◆ Yapılacaklar:
**A)** Nusret Özcan hakkındaki metne göre "Eyüpsultan'ın Ebedi Sakinleri" programı hangi vakıfta düzenlendi?
**B)** Nusret Özcan hakkındaki metinde "Etkinliği yöneten gazeteci, yazar" ile başlayıp "bölümle dikkatinize sunuyorum." ifadesine kadar devam eden kısmı birebir tekrarlayın.

◆ Metin bölümü:
GÜLCAN TEZCAN / gulcantezcann@gmail.com
Aramızdan ayrılışı daha dün gibi ama basın dünyamızın Nusret Ağabeyi, Nusret Özcan asıl âleme göçeli 17 yıl oldu. Edebiyat severlerin Sokak Sesleri, Leyla ile Mecnun ve Kar Kelebekleri kitapları ile tanıdığı gazeteci-yazar Nusret Özcan, vefatının yıldönümünde doğup büyüdüğü Eyüpsultan'da yad edildi. Yeni Dünya Vakfında düzenlenen "Eyüpsultan'ın Ebedi Sakinleri" programında, Özcan'ın yakın dostları ve sevenleri Özcan'ı anlattı.
Etkinliği yöneten gazeteci, yazar Mehmet Nuri Yardım, Özcan'ın kitaplarının yeniden yayınlanması gerektiğine dikkat çekti. Yardım, "Nusret Özcan hakkında üniversitelerde tezler hazırlanmalı. Dergilerde ve gazetelerde kalmış bazı yazıları, şiirleri toplanarak külliyatına dahil edilmeli." şeklinde konuştu. Nusret ağabeyin bazen titreyen sesler bazen de tebessümle hatırlandığı toplantıdan satır başlarını kayda geçsin diye aktarırken Nusret Ağabeyin bende bıraktığı izleri ise Hayy'dan Hû'ya Nusret Özcan kitabı için kaleme aldığım yazıdan bir bölümle dikkatinize sunuyorum.
"HEM OYUN YAZIP HEM DE OYNAYACAK BİR YETENEĞİ VARDI"
Yazar ve aktivist Yaşar Şadoğlu, Özcan ile tanıştığı İstanbul İmam Hatip Ortaokulunda, şiir okuma, tiyatro oyunları, skeçler, konuşmalar, yarışmalar ve mehter takımı gösterisi gibi pek çok sosyal ve sportif faaliyet yapıldığını aktardı. Şadoğlu, "Okuldaki etkinliklerin yanı sıra Milli Türk Talebe Birliğindeki (MTTB) faaliyetlere de katılıyorduk. İlk tanıştığımızda birlikte tiyatro yaptık. Hem oyun yazıp hem de oynayacak yeteneği vardı. Muhteşem bir oyuncuydu." dedi.

◆ Ham veri:
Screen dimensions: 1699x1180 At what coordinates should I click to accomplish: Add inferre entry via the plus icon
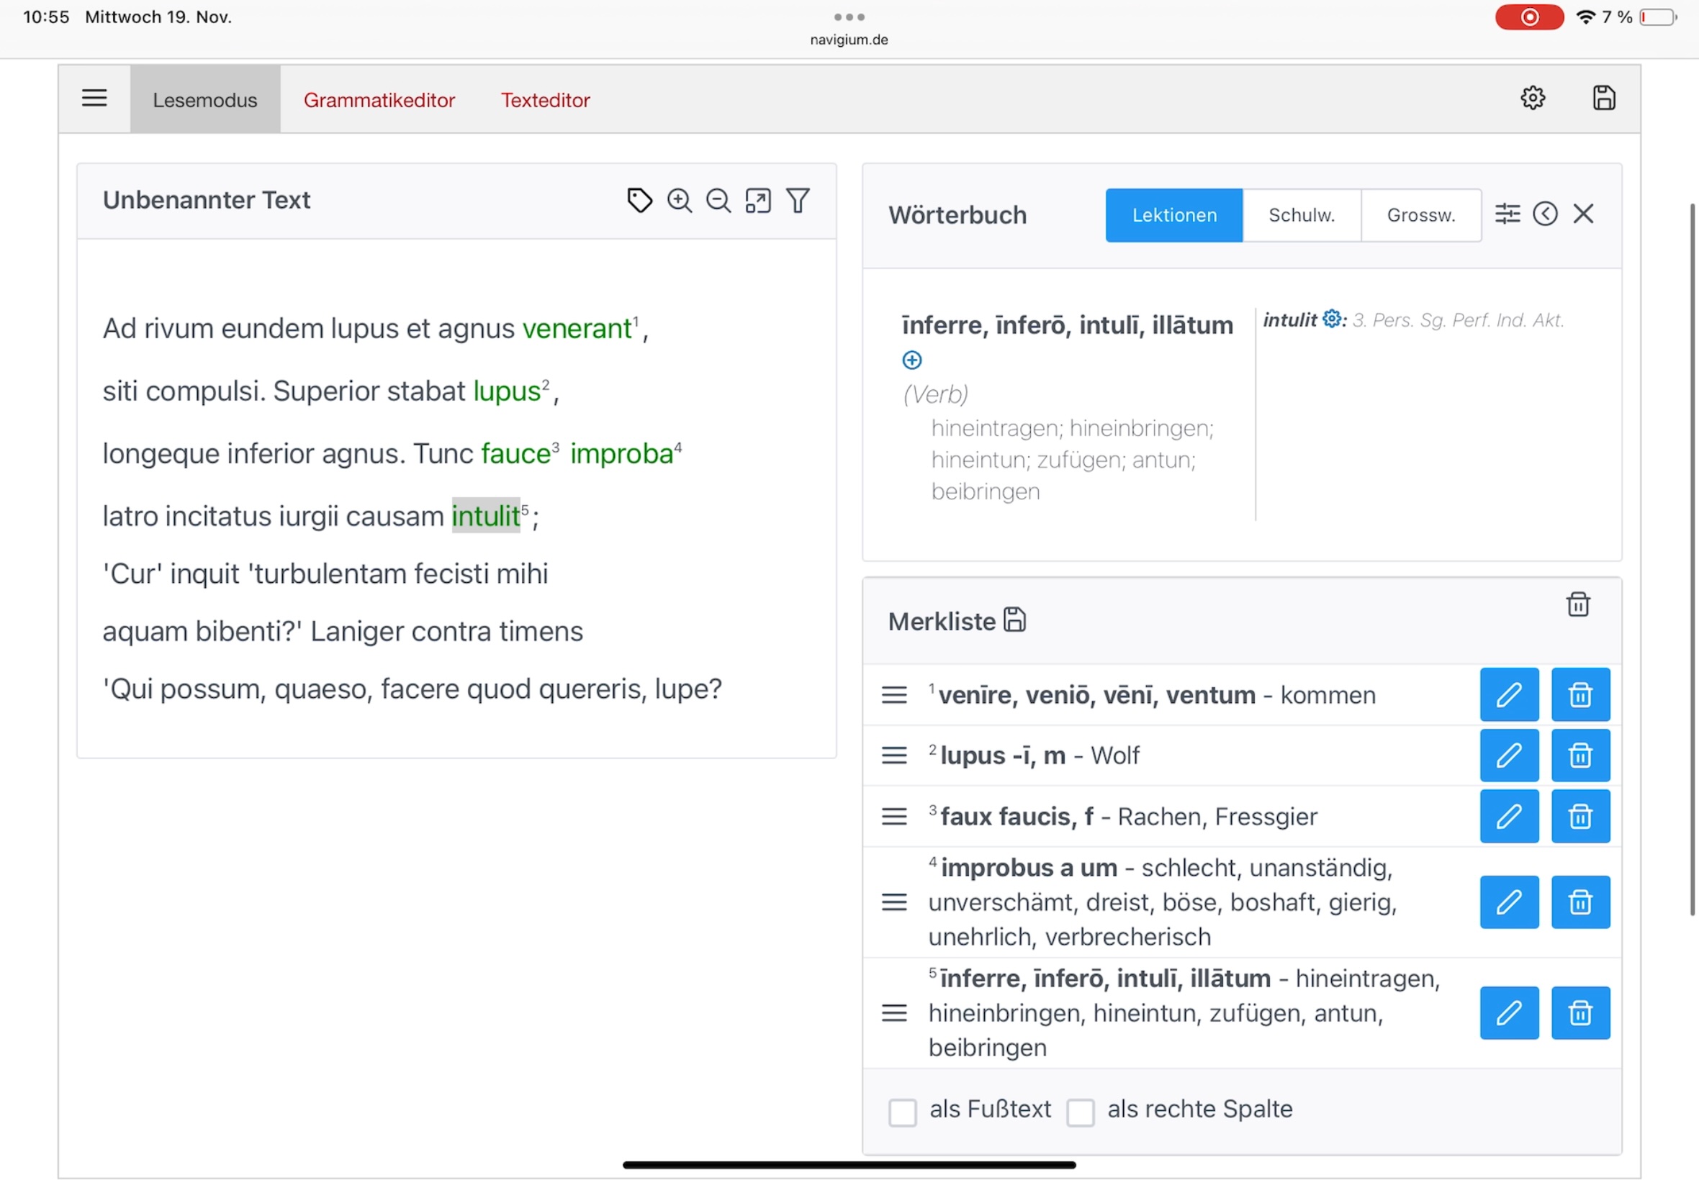click(x=912, y=360)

◆ Görevlere göre çözümler:
**A)** Yeni Dünya Vakfında.

**B)**
Etkinliği yöneten gazeteci, yazar Mehmet Nuri Yardım, Özcan'ın kitaplarının yeniden yayınlanması gerektiğine dikkat çekti. Yardım, "Nusret Özcan hakkında üniversitelerde tezler hazırlanmalı. Dergilerde ve gazetelerde kalmış bazı yazıları, şiirleri toplanarak külliyatına dahil edilmeli." şeklinde konuştu. Nusret ağabeyin bazen titreyen sesler bazen de tebessümle hatırlandığı toplantıdan satır başlarını kayda geçsin diye aktarırken Nusret Ağabeyin bende bıraktığı izleri ise Hayy'dan Hû'ya Nusret Özcan kitabı için kaleme aldığım yazıdan bir bölümle dikkatinize sunuyorum.